- Date: November 30, 2018
- Season: 2018
- Stadium: Ford Field
- Location: Detroit, Michigan
- MVP: Offense: Marcus Childers (QB, NIU) Defense: Sutton Smith (LB, NIU)
- Favorite: Buffalo by 3
- Referee: Tim O'Dey
- Attendance: 10,255

United States TV coverage
- Network: ESPN2
- Announcers: Clay Matvick (Play-By-Play) Dan Orlovsky (Analyst) Paul Carcaterra (Sidelines)

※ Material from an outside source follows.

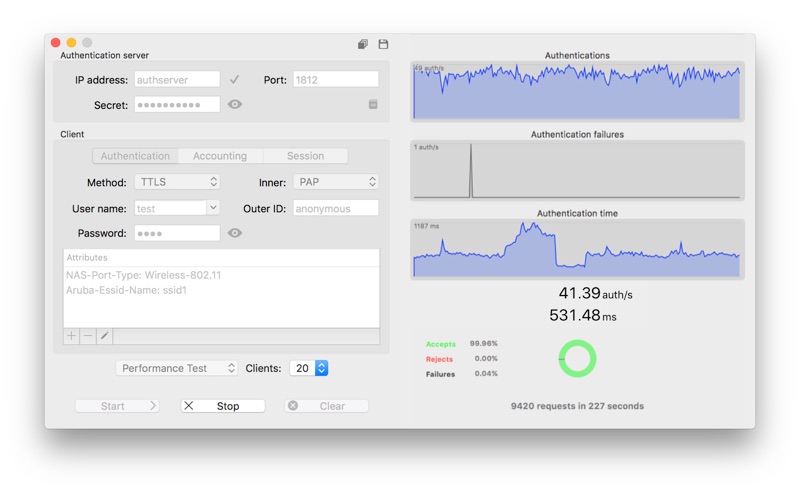Click the copy/duplicate icon in title bar

click(363, 44)
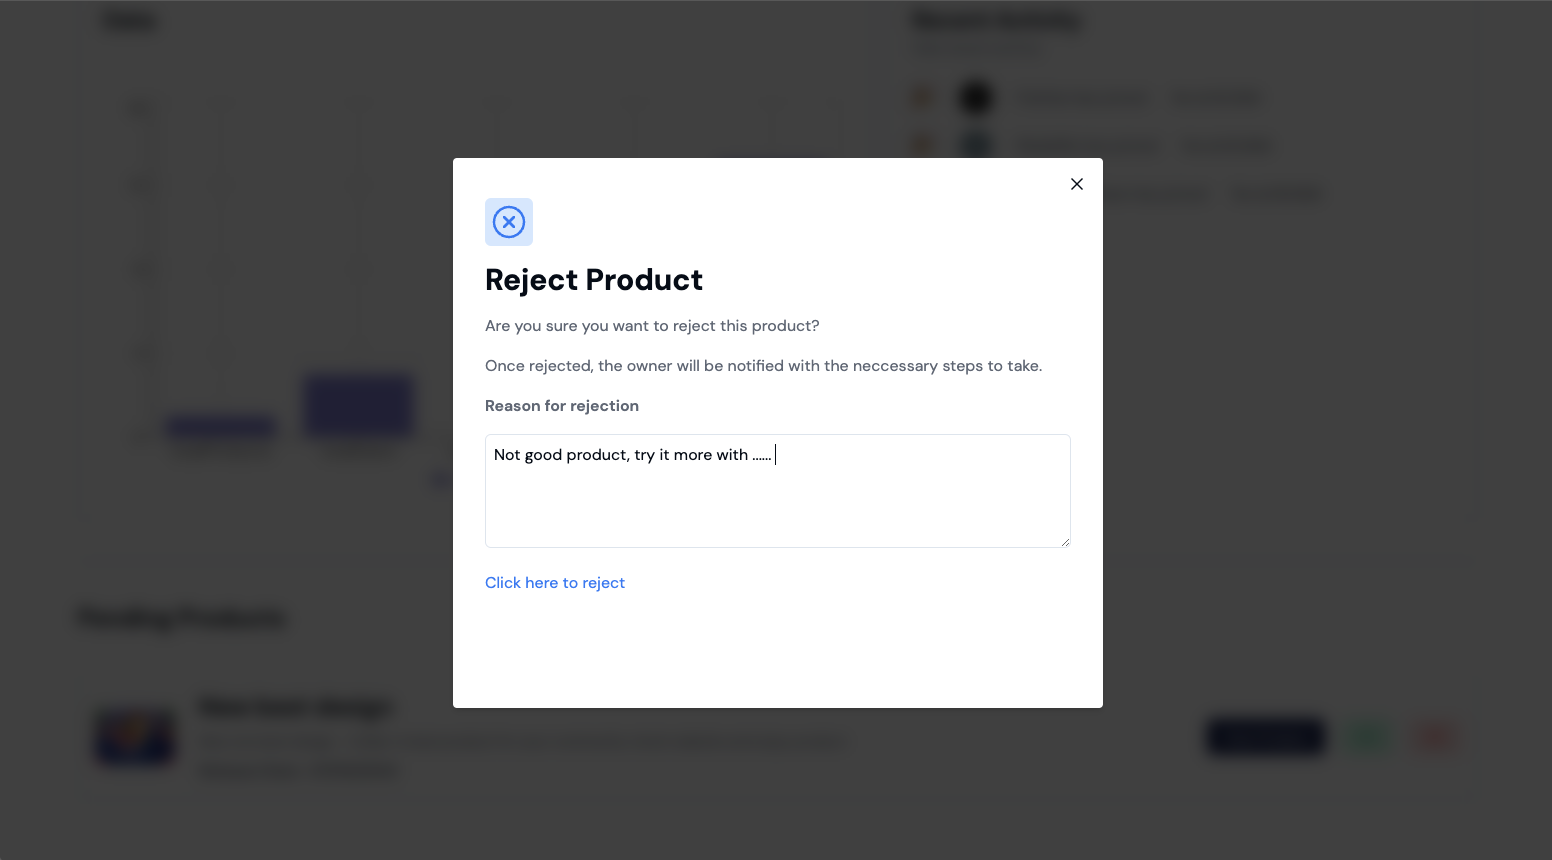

= 2018 MAC Championship Game =

The 2018 MAC Championship Game was an NCAA Division I college football conference championship game for the Mid-American Conference (MAC), that was played on November 30, 2018. It was the 22nd Mid-American Conference Championship, and was played at Ford Field in Detroit, Michigan. Sponsored by the Marathon Petroleum Corporation, the game was officially known as the Marathon MAC Championship Game. Northern Illinois scored the game's final 20 points to erase a 19-point second-half deficit and defeat Buffalo, 30–29.

==Teams==
===Northern Illinois Huskies===

Northern Illinois went undefeated 6-0 in conference play, until the Huskies lost to Miami on November 14. The Huskies were able to clinch the West Division, after the last remaining contender, Western Michigan, lost their third conference game also that weekend, eliminating the Broncos from contention. Northern Illinois makes their first appearance in the title game since 2015.

===Buffalo Bulls===

Buffalo was able to clinch the East Division after defeating the Falcons of Bowling Green at the end of the season, compelling a conference record of 7-1. The Bulls make their first appearance in the game since 2008.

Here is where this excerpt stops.